In construing a statute, a court must ascertain and give effect to the legislature's intent in enacting the statute. Collins v. Board of Trustees of Firemen's Annuity & Benefit Fund, 155 Ill. 2d 103, 110, 183 Ill. Dec. 6, 610 N.E.2d 1250 (1993). The statutory language is usually the best indication of the drafters' intent, and the language should be given its plain, ordinary, and popularly understood meaning. Collins, 155 Ill.2d at 111, 183 Ill. Dec. 6, 610 N.E.2d 1250. A statute must be read as a whole and no word should be interpreted so as to be rendered meaningless. Harris v. Manor Healthcare Corp., 111 Ill. 2d 350, 362-63, 95 Ill. Dec. 510, 489 N.E.2d 1374 (1986).

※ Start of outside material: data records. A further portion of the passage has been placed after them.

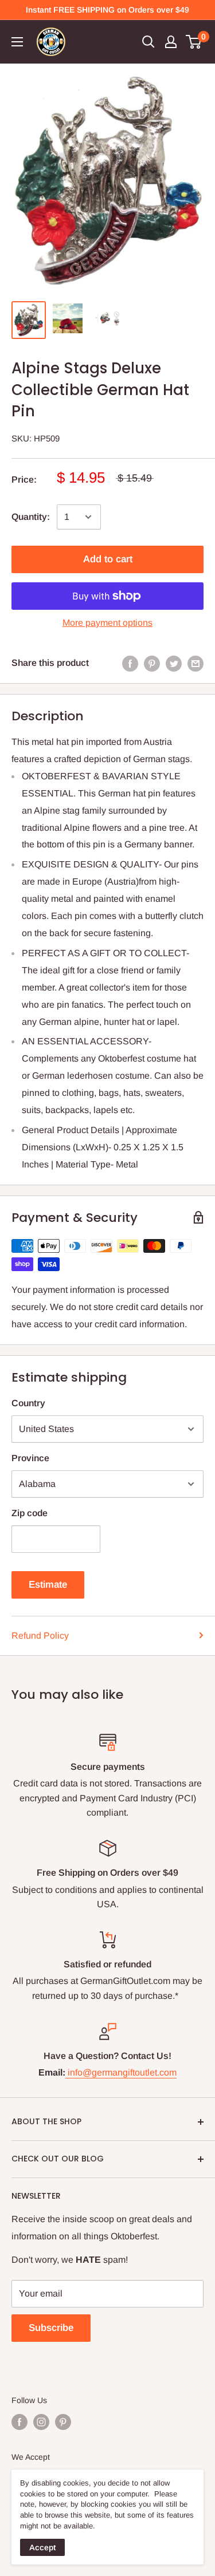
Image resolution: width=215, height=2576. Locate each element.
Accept (42, 2547)
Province (30, 1458)
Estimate (48, 1584)
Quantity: (30, 517)
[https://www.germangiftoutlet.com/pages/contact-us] (66, 2072)
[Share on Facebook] (130, 663)
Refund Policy (40, 1635)
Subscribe (51, 2327)
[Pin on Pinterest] (152, 663)
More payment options (107, 623)
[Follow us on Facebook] (19, 2422)
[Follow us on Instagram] (41, 2422)
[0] (194, 42)
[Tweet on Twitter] (174, 663)
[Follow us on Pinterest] (63, 2422)
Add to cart (107, 559)
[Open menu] (17, 41)
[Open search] (148, 41)
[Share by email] (195, 663)
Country (28, 1403)
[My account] (171, 41)
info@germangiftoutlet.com (122, 2072)
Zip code (29, 1513)
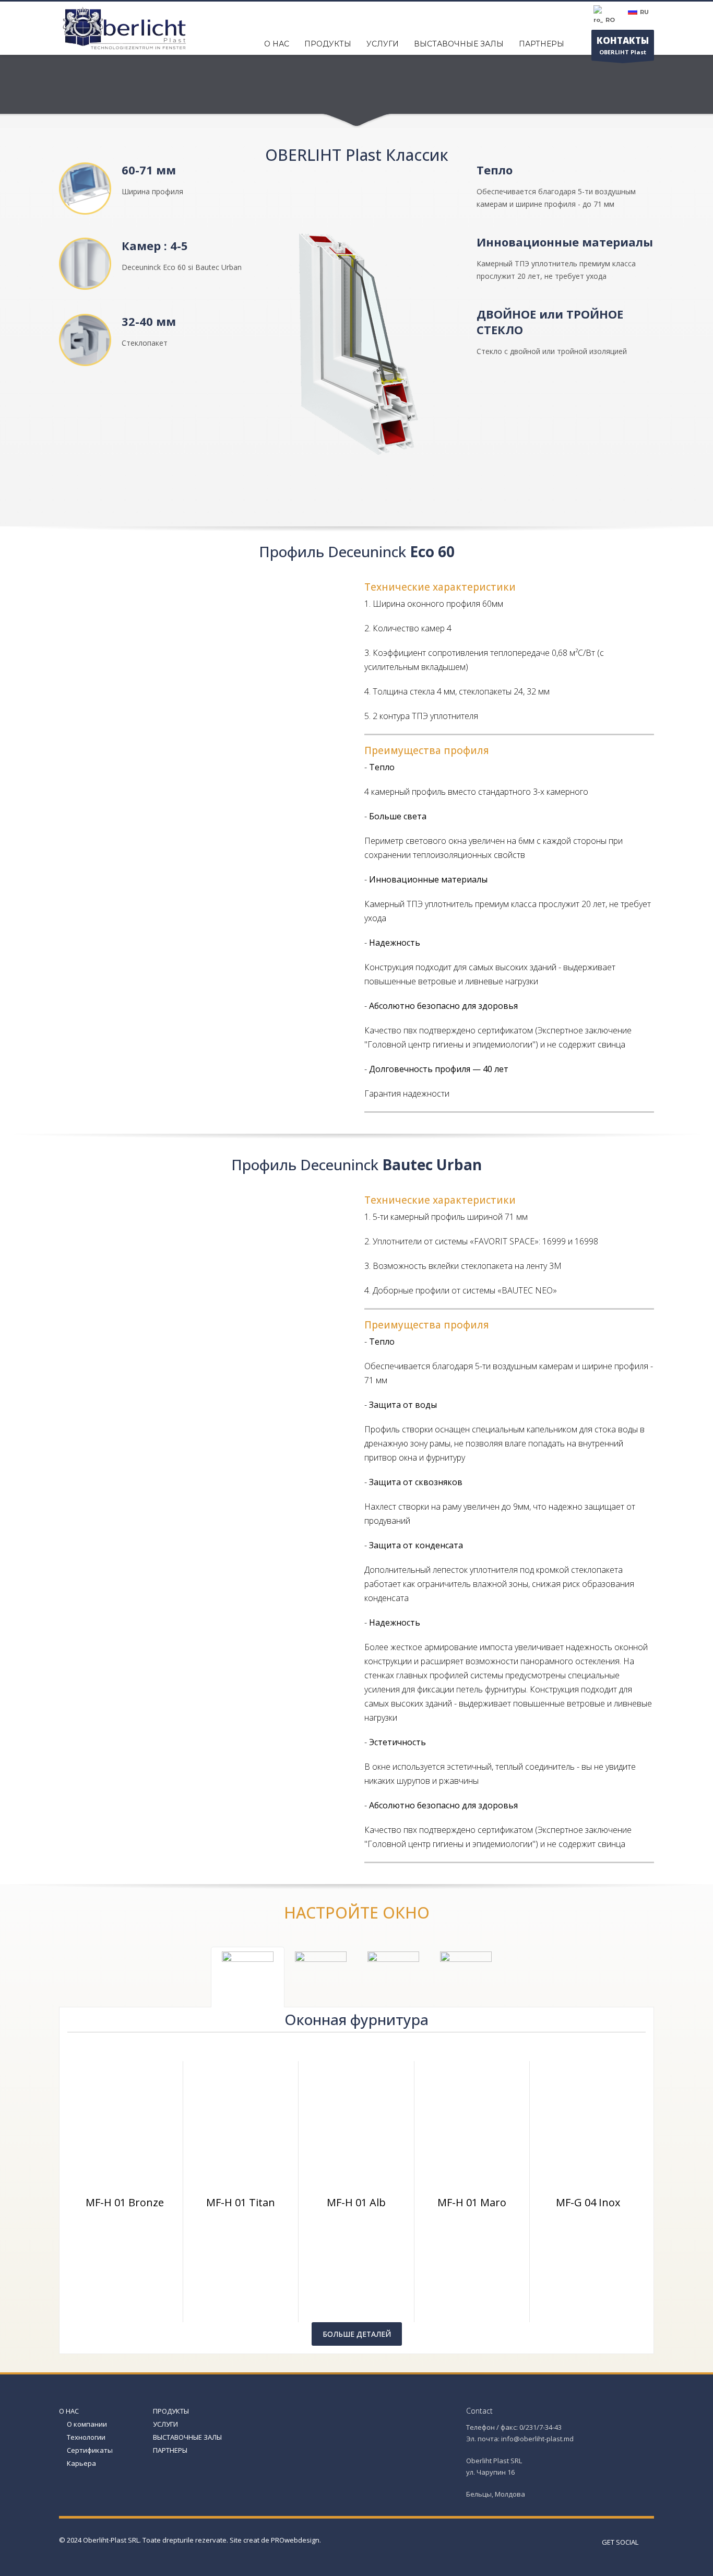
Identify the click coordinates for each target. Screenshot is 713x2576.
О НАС (69, 2411)
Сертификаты (90, 2450)
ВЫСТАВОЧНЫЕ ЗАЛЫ (187, 2437)
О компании (87, 2424)
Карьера (81, 2463)
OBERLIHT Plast (623, 45)
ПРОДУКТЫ (171, 2411)
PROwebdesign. (296, 2540)
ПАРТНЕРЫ (170, 2450)
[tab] (247, 1977)
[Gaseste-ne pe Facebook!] (646, 2542)
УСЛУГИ (165, 2424)
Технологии (86, 2437)
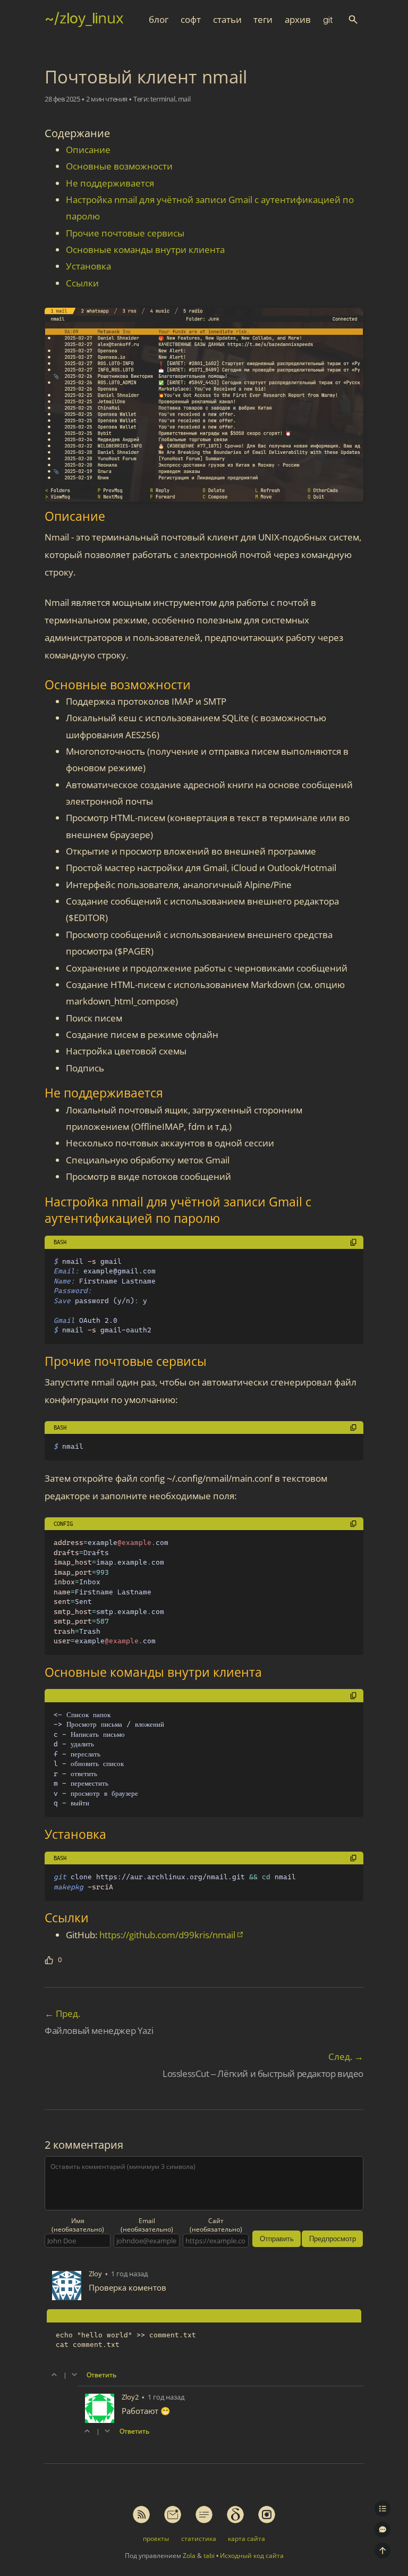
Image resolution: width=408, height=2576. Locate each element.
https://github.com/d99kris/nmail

The objective of the Act is to protect innocent persons who may be induced to invest their money in speculative enterprises over which they have little control, and the Act must be liberally construed to better protect the public from deceit and fraud in the sale of securities. Lucas v. Downtown Greenville Investors Ltd. Partnership, 284 Ill.App.3d 37, 49, 219 Ill. Dec. 475, 671 N.E.2d 389 (1996); Meihsner v. Runyon, 23 Ill. App. 2d 446, 456, 163 N.E.2d 236 (1960).
Interpreting the Act as the trial court did essentially renders the word "statement" in paragraph H meaningless. Under this construction, "statement" would not be any different from the later reference to "other paper or document." We will not assume that the legislature included the word "statement" in the statute intending it to have no *157 meaning. The State's interpretation, which gives the word "statement" some meaning, is thus more reasonable.
The State's construction is also consistent with a broad reading of the Act to effectuate its purpose of protecting the public from unscrupulous securities dealers. Members of the public are just as likely, if not more likely, to be deceived by statements such as the one in question, advertising securities for sale, as by statements required under the Act, which may not be widely available to the public. We note that, in furtherance of the goal of protecting the public, the Act permits the Secretary of State to require that advertising material be filed with that office. 815 ILCS 5/9 (West 1994). A broad reading of the statute' mandates that the prohibition against false statements apply to as many types of documents as practicable.
Additionally, the "last antecedent" rule provides that qualifying words or phrases are to be applied to the words or phrases immediately preceding them and not as extending to or including more remote words and phrases unless the intent of the General Assembly clearly requires otherwise. Board of Education of Rockford School District No. 205 v. Regional Board of School Trustees, 135 Ill.App.3d 486, 492, 90 Ill. Dec. 355, 481 N.E.2d 1266 (1985). Applying the last antecedent rule results in finding that "required by this Act" applies only to "documents," or perhaps "other papers and documents," but not "statements." As we have determined that a broad reading of the statute best effectuates the legislative purpose, the legislative intent does not require us to apply the exception to the "last antecedent" rule in this case. This, in turn, leads to the conclusion that the trial court improperly dismissed counts III and IV.
The judgment of the circuit court of Du Page County is reversed, and the cause is remanded for further proceedings.
Reversed and remanded.
GEIGER, P.J., and THOMAS, J., concur.